Later in the year, our world was rocked when two close friends suddenly died, days apart. It was unbelievable, really, and no one saw it coming. One was the best man in our wedding. I was the matron of honor in the other’s wedding. Years ago I learned to never ask “why” when death happens, but to just ask “God, what do you want me to learn from that life, and from the experience of this death?”

I was asked to speak at my girlfriend’s funeral. I reflected on her life, amazed at how much we shared in our years of friendship. I was struck at what a good person she was, and how many lives she touched with her kindness. I am better for having known her. As I looked up I thanked God for her, and I was grateful that she was not going to have to live a life in sickness. I was humbled to know that she was actually in the eternal presence of God. I can’t even imagine it. Selah.

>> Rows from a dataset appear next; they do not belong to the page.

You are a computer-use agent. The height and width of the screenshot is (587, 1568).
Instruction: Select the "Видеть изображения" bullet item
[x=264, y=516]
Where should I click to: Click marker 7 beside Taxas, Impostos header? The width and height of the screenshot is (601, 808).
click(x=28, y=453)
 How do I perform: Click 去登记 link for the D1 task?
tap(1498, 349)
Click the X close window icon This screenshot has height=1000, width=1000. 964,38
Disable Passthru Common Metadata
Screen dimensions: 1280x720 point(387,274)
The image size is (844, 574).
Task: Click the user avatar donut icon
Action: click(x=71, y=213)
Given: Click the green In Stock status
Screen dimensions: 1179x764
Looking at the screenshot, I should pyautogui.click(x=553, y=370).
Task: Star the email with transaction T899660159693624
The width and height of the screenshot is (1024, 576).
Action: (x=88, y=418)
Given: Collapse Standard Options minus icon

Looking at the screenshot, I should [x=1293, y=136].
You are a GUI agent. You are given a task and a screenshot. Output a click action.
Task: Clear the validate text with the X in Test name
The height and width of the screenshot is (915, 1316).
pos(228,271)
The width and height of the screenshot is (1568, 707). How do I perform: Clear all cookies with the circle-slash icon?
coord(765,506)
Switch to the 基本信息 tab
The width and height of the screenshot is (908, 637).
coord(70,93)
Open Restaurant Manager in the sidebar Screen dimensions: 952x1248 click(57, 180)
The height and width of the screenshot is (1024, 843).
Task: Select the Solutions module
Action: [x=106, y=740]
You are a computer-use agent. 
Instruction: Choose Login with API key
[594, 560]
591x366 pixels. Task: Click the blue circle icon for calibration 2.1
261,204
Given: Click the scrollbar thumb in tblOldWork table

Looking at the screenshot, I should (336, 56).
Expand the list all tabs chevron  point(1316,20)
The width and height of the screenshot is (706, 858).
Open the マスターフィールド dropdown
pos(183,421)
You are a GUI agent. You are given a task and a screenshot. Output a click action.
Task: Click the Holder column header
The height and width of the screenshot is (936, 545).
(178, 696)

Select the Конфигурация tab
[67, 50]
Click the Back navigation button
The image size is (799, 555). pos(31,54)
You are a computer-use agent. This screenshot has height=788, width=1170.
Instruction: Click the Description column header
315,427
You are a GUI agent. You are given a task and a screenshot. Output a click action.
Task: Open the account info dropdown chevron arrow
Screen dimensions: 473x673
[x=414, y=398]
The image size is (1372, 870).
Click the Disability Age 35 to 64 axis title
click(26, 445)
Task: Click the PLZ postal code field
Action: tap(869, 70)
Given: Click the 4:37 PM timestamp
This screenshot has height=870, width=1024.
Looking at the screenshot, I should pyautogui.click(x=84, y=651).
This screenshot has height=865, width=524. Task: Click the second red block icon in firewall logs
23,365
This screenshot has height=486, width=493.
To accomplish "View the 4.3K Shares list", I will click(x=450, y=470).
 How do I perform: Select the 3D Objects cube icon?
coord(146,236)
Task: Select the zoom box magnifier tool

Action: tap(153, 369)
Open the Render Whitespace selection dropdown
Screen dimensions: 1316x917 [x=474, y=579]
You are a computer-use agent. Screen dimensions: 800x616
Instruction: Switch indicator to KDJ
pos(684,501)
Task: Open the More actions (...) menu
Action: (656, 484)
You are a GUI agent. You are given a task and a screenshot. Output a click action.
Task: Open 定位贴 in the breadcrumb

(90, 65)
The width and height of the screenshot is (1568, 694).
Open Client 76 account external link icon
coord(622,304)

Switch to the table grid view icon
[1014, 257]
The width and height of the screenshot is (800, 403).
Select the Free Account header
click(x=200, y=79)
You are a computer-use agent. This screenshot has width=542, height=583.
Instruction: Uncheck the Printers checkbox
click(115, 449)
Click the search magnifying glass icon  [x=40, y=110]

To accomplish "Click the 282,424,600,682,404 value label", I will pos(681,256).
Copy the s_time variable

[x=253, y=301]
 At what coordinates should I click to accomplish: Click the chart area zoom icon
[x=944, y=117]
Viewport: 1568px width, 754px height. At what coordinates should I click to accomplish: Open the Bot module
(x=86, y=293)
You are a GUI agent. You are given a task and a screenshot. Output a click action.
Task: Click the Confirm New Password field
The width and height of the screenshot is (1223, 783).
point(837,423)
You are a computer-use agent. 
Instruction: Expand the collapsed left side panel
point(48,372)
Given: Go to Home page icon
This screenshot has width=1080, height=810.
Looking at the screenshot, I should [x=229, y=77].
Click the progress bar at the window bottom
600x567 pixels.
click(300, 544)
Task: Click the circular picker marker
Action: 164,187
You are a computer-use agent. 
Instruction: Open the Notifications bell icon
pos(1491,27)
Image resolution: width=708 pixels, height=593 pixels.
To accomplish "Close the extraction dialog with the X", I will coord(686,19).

I couldn’t find any commentaries where the authors were really certain for the instruction to selah. What does one do to selah? Look up? Bow down? Pause? I think it’s all three, but it’s in the pause that we grow and learn. I think to selah is “to faith”. Yes, it’s the action of faith. Faith is the substance of thing hoped for—it is an action: to wait, believing. Think about pregnancy: When we are pregnant, we wait for birth, as the baby grows. We have faith that the baby will be born in it’s due time, and, as the child grows and is formed in the womb, we mothers get to know her/him. Then this little person is born, and we are awestruck and humbled. To be pregnant pregnancy is to be in a state of selah.

Think of Mary: believing that the child she gave birth to is the promised Redeemer, not knowing every day how that was going to play out–how it was going to end.  How could this child, this normal little boy, be the Redeemer? Waiting, praying, believing.  Selah.

We are not born to figure it all out.  We are born to learn and to grow, to know that God is who He says He is. All of life, every circumstance, every day, is to selah. No matter what the situation, we wait in faith, believing. We are given wisdom and instruction.  We do our best as children, siblings, parents, spouses.  We do our best at our jobs, we do our best at life. And during that time, we look up, we reflect, and we bow down. It’s not just what we do, it is who we are. Selah.

 

One thought on “Selah by Peggy

  1. I think we agree it is a word that is difficult to translate but for some reason I think that is the point. If we truly Selah, whether it is to pause, consider this, bow down or to faith…we will ultimately end with the majesty of a loving God and His Christ. That I believe is the end of the matter to remember to keep focused on who God is and who He is in us! No matter where we happen to be in this walk of faith. WOW good stuff! Encouraged.